Saturday, June 19, 2010

Surrender to the Crown

The ferry at Glenora is part of the national highway system

Canada’s Prince Edward County, around which we cruised on Tuesday and Wednesday, is a large peninsula with lots of bays.  

Note: Maple Leaf in top position

We stopped Tuesday night in Picton, a classic harbor town long on nautical atmosphere—rickety wooden wharfs, waterweed tossing in the swell, gulls soaring overhead. It was a little disorienting to NOT smell the salty tang of sea air.

By docking in Picton we were setting foot on Canadian soil, and the first order of business was to clear customs.
To do this in Canada's many little harbor towns, you tie up at the dock and march straight over to an old-time Bell phone booth and call an 800 number.

A female customs agent with a reserved demeanor answers the phone and asks you a few questions—the purpose of your visit? length of your boat? length of your stay? are you leaving anything in Canada? do you plan to sell your boat in Canada? 

And that’s it—a phone call. No uniformed agents searching your bilges, no drug-sniffing dogs, no paperwork.  It’s customs on the honor system. 

The customs agent tells you a number, which you write on a scrap of paper and post in the boat window.  Self-service bureaucracy.

There was ONE small problem.  Though we were importing no handguns or assault weapons, we did have a canister of pepper spray. (I bought it this winter, after there was an assault outside the building where I work.) 

Try to find this little detail on the customs website, but it turns out Canada is a peaceful nation where personal pepper spray is prohibited.  (Now, bear spray is OK.  Canada doesn’t mind if you mace bears.) 

Since there was no police force in town, and since the nearest officer of the law was more than an hour’s drive away, and since promising to toss the stuff in the trash was NOT okay with the phone agent, this being a controlled substance and all, we were instructed to stay at the dock and await the arrival of customs agents in the morning.

They showed up around 11 AM, two solemn women in black uniforms and bulletproof vests who accepted the offending canister and bagged it in a Ziploc plastic bag.  

We re-declared our possession of one case of beer and 3 bottles of wine, plus sundry items of fresh produce deemed to be not a threat to Canadian agriculture.  

Then one of the agents guarded us, on the dock, while the other agent boarded the boat and inspected for further contraband.  We feared mightily for the confiscation of our herb garden, but were allowed to keep it with the promise that it not leave the boat.

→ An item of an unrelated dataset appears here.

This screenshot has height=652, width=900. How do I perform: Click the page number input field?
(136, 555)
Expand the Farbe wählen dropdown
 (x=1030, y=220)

Finally, I was instructed to sign a form, attesting to the value of the pepper spray, and affirming that I had “surrendered it to the Crown.” 

In case you were wondering, Canada is NOT America with better hockey players. This may be a modern democracy with elected officials, but when clueless American boaters screw up at customs, they surrender to the Crown. 

If you’ve ever visited the American South, you know that for some residents of the region, the War Between the States is a fresh and recent memory, and the sting of defeat is still keenly felt. That’s how it seemed with respect to the American Revolution in Picton, Ontario.   

Many small businesses display or refer to the crown: the Regents Theatre, the Royal Hotel, the Queen’s Inn.  The main street is "Loyalist Highway."   The local paper is "The Whig." 

Meanwhile a highlight at the Marine Artists’ Association (splendid display of paintings of sailing ships) is a display case commemorating the Queen’s visit to the area in the late 1940s.  And when we ordered lovely bottle of local wine to accompany dinner (a charming, faintly blush-pink Pinot Gris) we noticed the label proclaimed that the winery was “the Loyalist version of a French wine estate.”

We are practicing how to curtsy.


  1. Hi Cynthia and Bill. We'll get this comment thing to work yet/ Mom and Dad

  2. Actually, we Southerners we call it "The War of Northern Aggression."

  3. My god, you are honest! 90% of people would have just neglected to mention the pepper spray.

  4. Someone we know hid her Mace so well that it was undetected by airport security on BOTH legs of a cross-country flight. Ahem.

  5. Spell check! You misspelled the word "curtsy" as "curtesy." At least, you were able to see bureaucracy at work when it's effiicent, effective, and in another country.

  6. Looks like a fun trip. The Glenora ferry picture above is really the "William Darrell" international car ferry that runs from Cape Vincent, NY to Wolfe Island, Ontario Canada. The service has been run by the same family for almost 200 years.